Recorded information:
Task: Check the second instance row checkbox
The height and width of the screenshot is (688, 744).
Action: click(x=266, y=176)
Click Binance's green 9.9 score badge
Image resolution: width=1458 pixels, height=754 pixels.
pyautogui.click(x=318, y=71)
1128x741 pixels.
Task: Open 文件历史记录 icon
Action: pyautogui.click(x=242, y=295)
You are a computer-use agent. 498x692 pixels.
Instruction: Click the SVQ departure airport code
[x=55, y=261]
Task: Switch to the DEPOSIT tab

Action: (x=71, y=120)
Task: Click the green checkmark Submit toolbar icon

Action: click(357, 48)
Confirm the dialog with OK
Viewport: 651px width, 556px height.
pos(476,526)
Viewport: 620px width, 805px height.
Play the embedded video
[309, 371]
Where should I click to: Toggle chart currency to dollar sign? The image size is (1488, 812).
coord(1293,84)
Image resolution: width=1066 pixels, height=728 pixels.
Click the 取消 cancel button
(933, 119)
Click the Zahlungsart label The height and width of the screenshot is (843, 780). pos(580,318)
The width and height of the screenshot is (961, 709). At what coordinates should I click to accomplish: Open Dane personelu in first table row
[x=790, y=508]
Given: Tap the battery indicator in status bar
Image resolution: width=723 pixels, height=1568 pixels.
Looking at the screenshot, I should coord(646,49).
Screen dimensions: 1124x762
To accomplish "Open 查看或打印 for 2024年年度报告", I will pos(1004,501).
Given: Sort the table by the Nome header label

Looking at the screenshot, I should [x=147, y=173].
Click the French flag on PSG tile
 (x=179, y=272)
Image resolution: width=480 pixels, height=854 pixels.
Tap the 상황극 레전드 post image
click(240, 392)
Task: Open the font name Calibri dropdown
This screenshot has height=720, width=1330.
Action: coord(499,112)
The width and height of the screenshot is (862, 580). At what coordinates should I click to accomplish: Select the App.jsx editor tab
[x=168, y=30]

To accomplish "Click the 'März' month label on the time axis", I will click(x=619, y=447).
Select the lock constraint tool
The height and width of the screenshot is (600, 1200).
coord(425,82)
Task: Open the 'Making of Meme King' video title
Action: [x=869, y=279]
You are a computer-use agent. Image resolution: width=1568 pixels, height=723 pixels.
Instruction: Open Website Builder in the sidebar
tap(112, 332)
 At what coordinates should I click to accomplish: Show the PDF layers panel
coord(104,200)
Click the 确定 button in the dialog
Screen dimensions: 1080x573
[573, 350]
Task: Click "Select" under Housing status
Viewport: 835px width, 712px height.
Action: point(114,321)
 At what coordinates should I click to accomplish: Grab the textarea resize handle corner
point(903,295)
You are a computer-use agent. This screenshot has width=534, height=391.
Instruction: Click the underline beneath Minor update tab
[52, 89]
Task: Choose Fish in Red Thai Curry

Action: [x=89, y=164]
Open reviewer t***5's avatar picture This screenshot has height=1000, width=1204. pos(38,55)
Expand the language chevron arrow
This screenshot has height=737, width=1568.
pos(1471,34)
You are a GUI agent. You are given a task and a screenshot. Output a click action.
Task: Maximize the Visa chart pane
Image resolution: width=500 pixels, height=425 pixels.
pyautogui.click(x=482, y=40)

Task description: Please find all lines of the entries that hold the string "computer" and copy them.

Output:
You are a computer-use agent. 498x692 pixels.
You are a computer-use agent. Image resolution: width=1568 pixels, height=723 pixels.
You are a computer-use agent. This screenshot has width=534, height=391.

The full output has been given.